_Source material_
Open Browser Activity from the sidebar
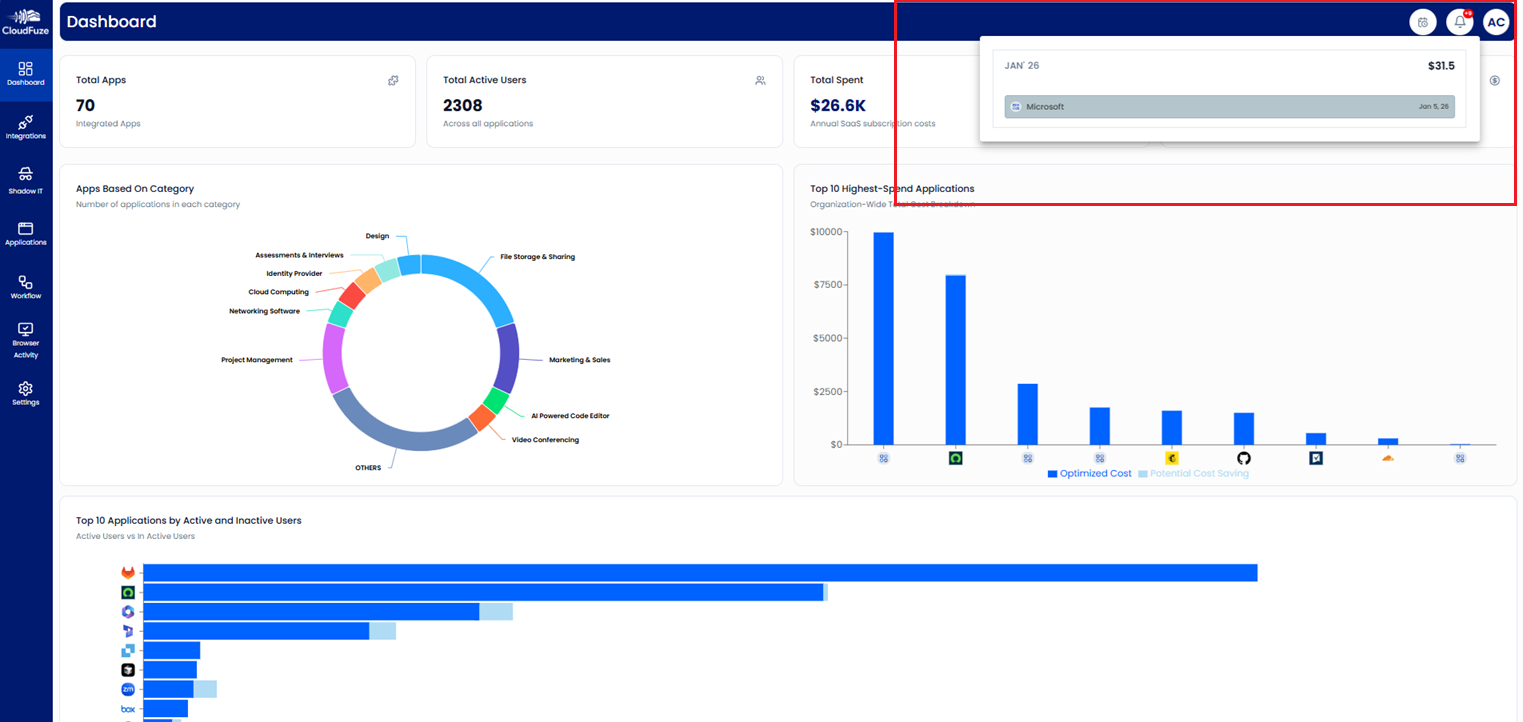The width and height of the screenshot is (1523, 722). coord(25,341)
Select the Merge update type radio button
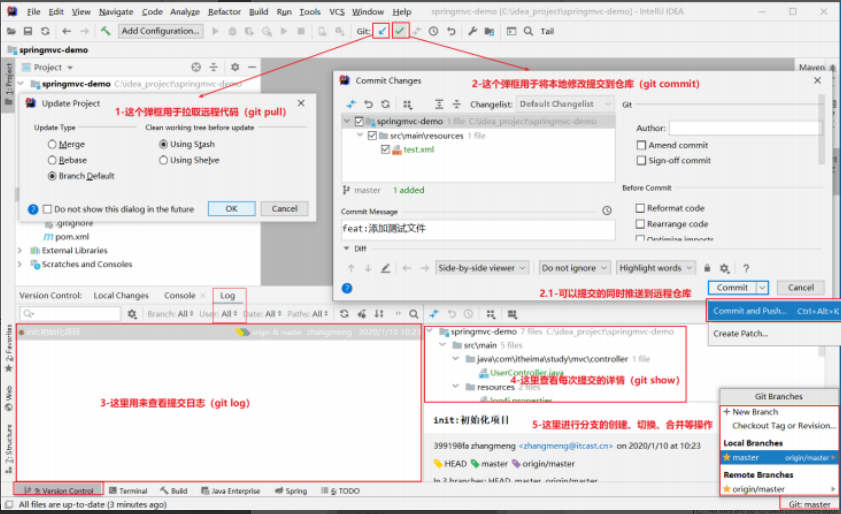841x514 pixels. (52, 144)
...
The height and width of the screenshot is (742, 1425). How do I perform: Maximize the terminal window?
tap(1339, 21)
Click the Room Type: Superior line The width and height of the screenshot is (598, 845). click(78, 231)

_Task description_
The reply should hold only the lines of the listing above starting at the line containing "The height and" and ending at the line containing "Click the Room", exactly as written.

_Result of the exercise_
The height and width of the screenshot is (742, 1425). How do I perform: Maximize the terminal window?
tap(1339, 21)
Click the Room Type: Superior line The width and height of the screenshot is (598, 845). click(78, 231)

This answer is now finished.